Koninklijk besluit tot wijziging van het koninklijk besluit van 2 september 1980 tot vaststelling van de voorwaarden waaronder de verplichte ziekte- en invaliditeitsverzekering tegemoetkomt in de kosten van de farmaceutische specialiteiten en daarmee gelijkgestelde produkten., de 15 septembre 1995

Artikel 1. Artikel 3quinquies van het koninklijk besluit van 2 september 1980 tot vaststelling van de voorwaarden waaronder de verplichte ziekte- en invaliditeitsverzekering tegemoetkomt in de kosten van de farmaceutische specialiteiten en daarmee gelijkgestelde produkten, ingevoegd bij het koninklijk besluit van 2 februari 1990, wordt vervangen door de volgende bepaling :

" De schuldenaar die de vergoeding bedoeld in artikel 3quater niet binnen de vastgestelde termijn stort, is een opslag verschuldigd gelijk aan 10 pct. van het bedrag van deze vergoeding evenals een verwijlinterest op de vergoeding berekend tegen de wettelijke rentevoet.

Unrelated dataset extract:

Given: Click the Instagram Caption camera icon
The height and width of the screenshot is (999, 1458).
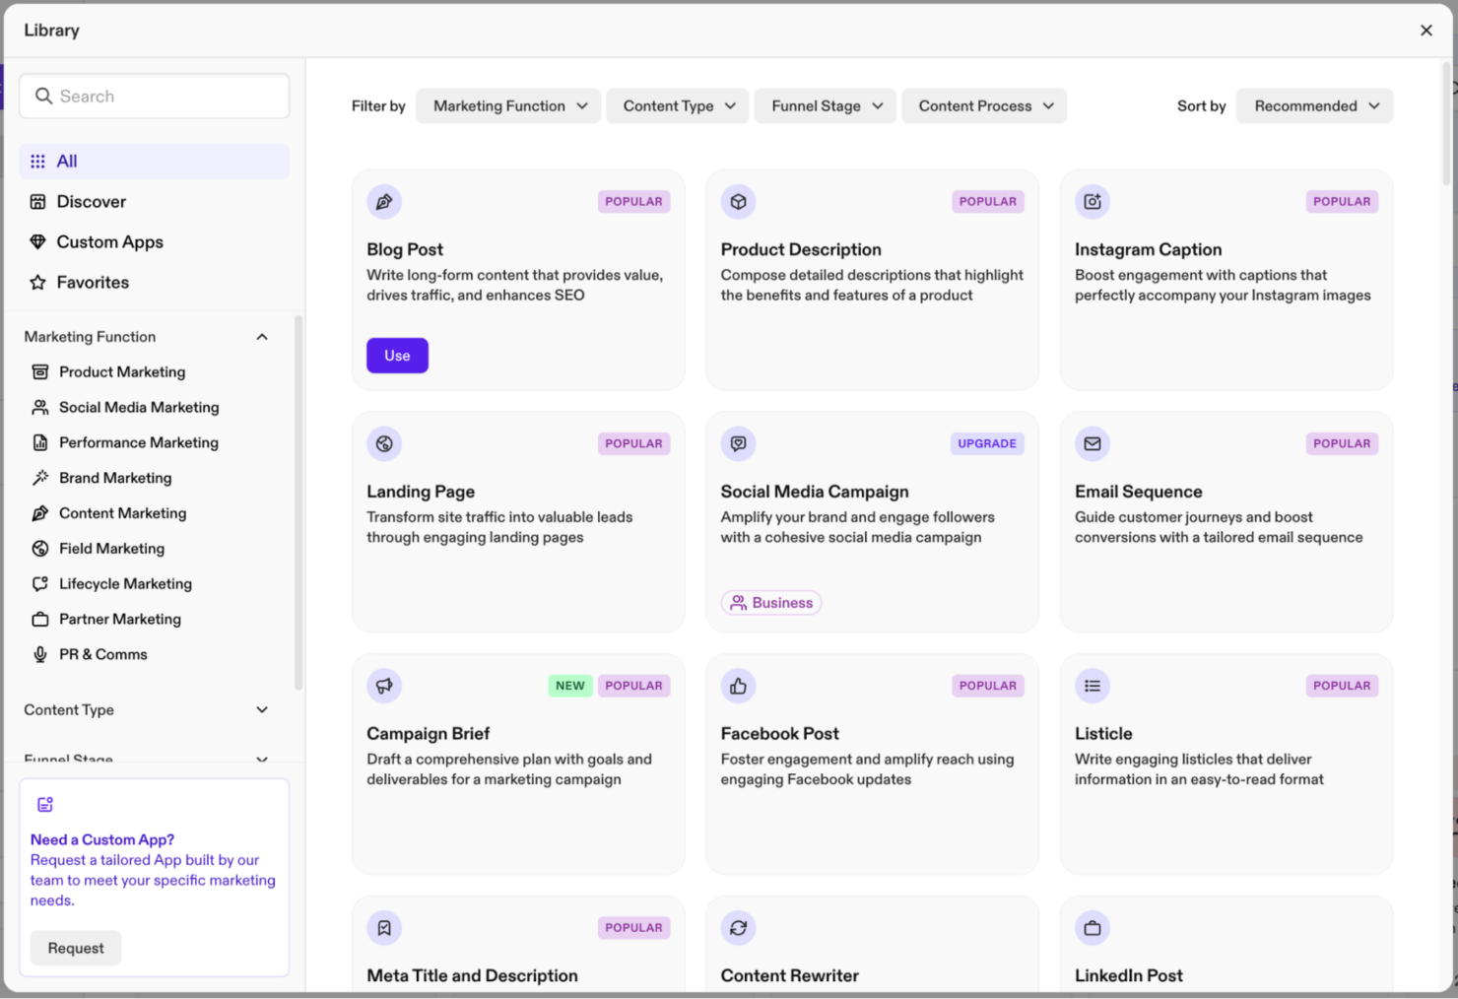Looking at the screenshot, I should point(1093,201).
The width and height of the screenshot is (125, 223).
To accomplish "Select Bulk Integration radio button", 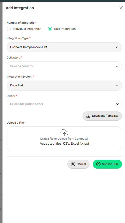I will 50,29.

De Dienst voor geneeskundige verzorging oefent de controle uit en int de vergoeding.

Het Verzekeringscomité kan aan de in het eerste lid bedoelde schuldenaar vrijstelling of vermindering van de opslag van de vergoeding of van de verwijlintrest toestaan op voorwaarde dat :

- alle vroegere betalingen door de betrokken schuldenaar zijn verricht binnen de vastgestelde termijn;

- de in artikel 3quater bedoelde omzetten binnen de vastgestelde termijn zijn meegedeeld op een wijze die het mogelijk maakt dat de verschuldigde bedragen worden gecontroleerd;

- de schuldenaar deugdelijk kan verantwoorden dat het hem onmogelijk is geweest de verschuldigde som binnen de vastgestelde termijn te storten.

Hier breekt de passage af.